A study (not yet peer-reviewed) found that nearly one quarter of people with previous human coronavirus infections had non-neutralizing antibodies that cross-reacted with SARS-CoV-2 proteins. These did not provide protection against infections or appear to reduce disease severity. Curiously however, the levels of these antibodies did increase after the person was infected with SARS-CoV-2.
A study published in the Journal of Clinical Infection found that people who had previously had human coronavirus infections developed less severe Covid-19 (they mostly didn’t require intensive care). An earlier coronavirus infection did not appear to affect the likelihood of becoming infected with SARS-CoV-2.
A point to note in this study is that many more (17 times) of those involved had no evidence of human coronavirus infections than those that did, so further studies are necessary.

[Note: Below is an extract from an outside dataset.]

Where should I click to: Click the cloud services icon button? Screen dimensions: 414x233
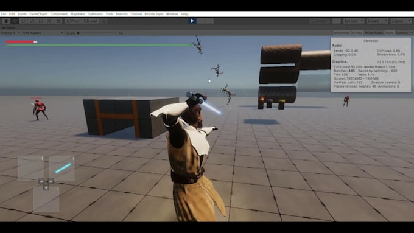pyautogui.click(x=336, y=21)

Evidence of rapid host adaptation of SARS-CoV-2 in mink
Analysis of viral mutations that occur only in SARS-CoV-2 collected from mink found 23 mutations that occurred independently several times (not yet peer-reviewed). Seven may indicate adaptation to mink as hosts. These occur in the receptor binding site of the spike protein, as well as regions that affect viral replication and host inflammatory response. There is no evidence that these mutations enhance transmission or disease in people.
Comparing antigen tests
Thanks to Elon Musk, the accuracy of antigen tests have been in the news this week. Antigen tests detect viral proteins which are common early in the infectious period. Antigen tests are less specific and sensitive than PCR tests, but they are easier and cheaper, provide quicker results, and identify who is infectious rather than simply infected. There are concerns though that regulators may be approving such tests too quickly without proper evaluations or guidelines.
A pre-print paper compared the performance of seven commercially available antigen tests that can be used at point of care (such as homes, hospitals, work places). The seven tests showed variation in specificity, but five exceeded 98%, and specificities are likely to improve as new versions are produced.
The authors recommend that results from antigen tests should be regarded as a momentary assessment of infectiousness, not a firm diagnosis about infection.
Mask effectiveness
A study (not yet peer-reviewed) of the effectiveness of different face coverings measured how well they blocked the dispersal of cough-generated aerosols.
It found that an N95 respirator blocked 99% of the aerosol and a medical grade mask 59%. A 3-ply cotton cloth face mask blocked 51%, while a single layer polyester neck gaiter blocked 47% (but 60% when it was doubled up). In contrast, a face shield blocked only 2%. These were lab tests, so results are likely to vary between individuals and outside of controlled conditions.
The New York Times provides a good interactive visualization of how face masks work.
Extreme geek zone
With much of the coronavirus research about genetic sequences, binding, and blocking, and the fixed images we see of the virus, its easy to view SARS-CoV-2 and how it infects as largely a rigid mechanical process. That’s not the case. For structural biology fans an elegant study in Cell Host & Microbe shows how the conformation of the spike protein changes during the infection process.